**Listing:**
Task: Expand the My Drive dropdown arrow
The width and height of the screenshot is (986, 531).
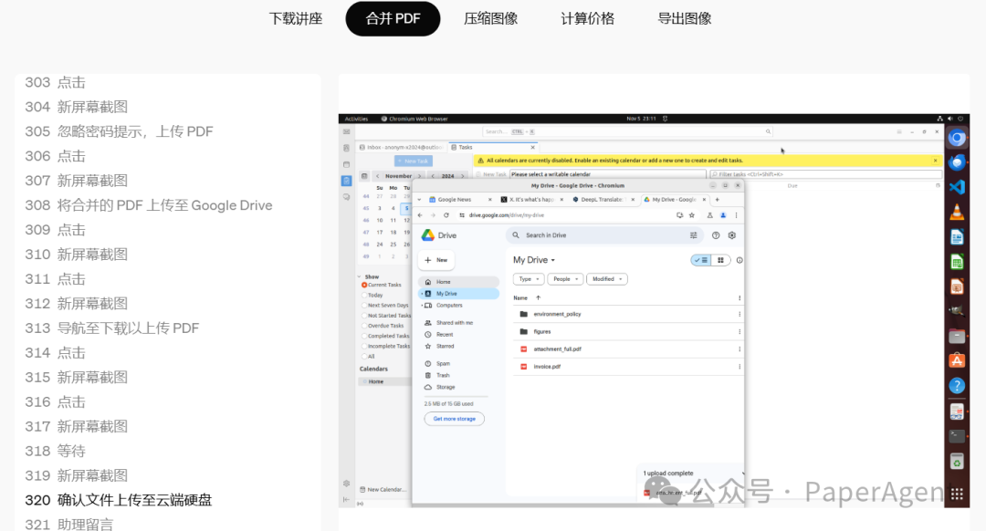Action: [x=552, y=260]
---
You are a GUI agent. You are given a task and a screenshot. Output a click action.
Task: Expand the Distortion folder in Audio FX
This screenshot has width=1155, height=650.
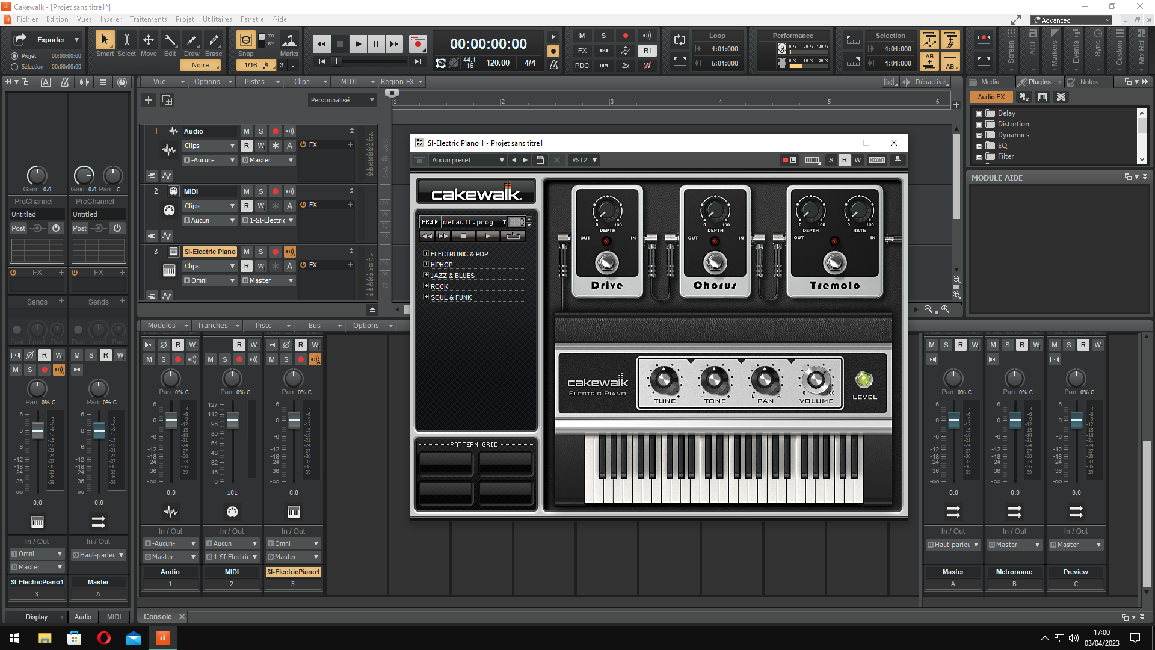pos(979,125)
==
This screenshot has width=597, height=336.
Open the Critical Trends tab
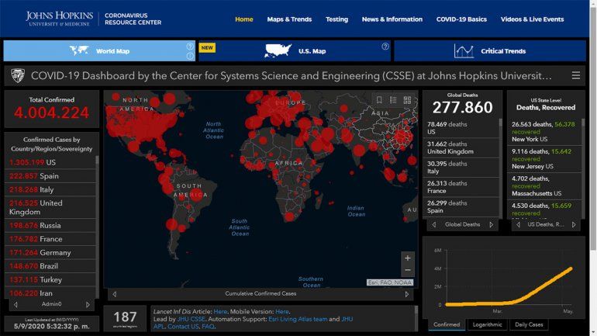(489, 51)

**What is being asked:** Copy the part of the entries that opens with the line containing "You are a GUI" and closes with the line containing "pos(979,125)", substituting "Reverb" for "Distortion" and leaving everything else unchanged. Omit the pictures from your answer.

**Full solution:**
You are a GUI agent. You are given a task and a screenshot. Output a click action.
Task: Expand the Reverb folder in Audio FX
This screenshot has width=1155, height=650.
pos(979,125)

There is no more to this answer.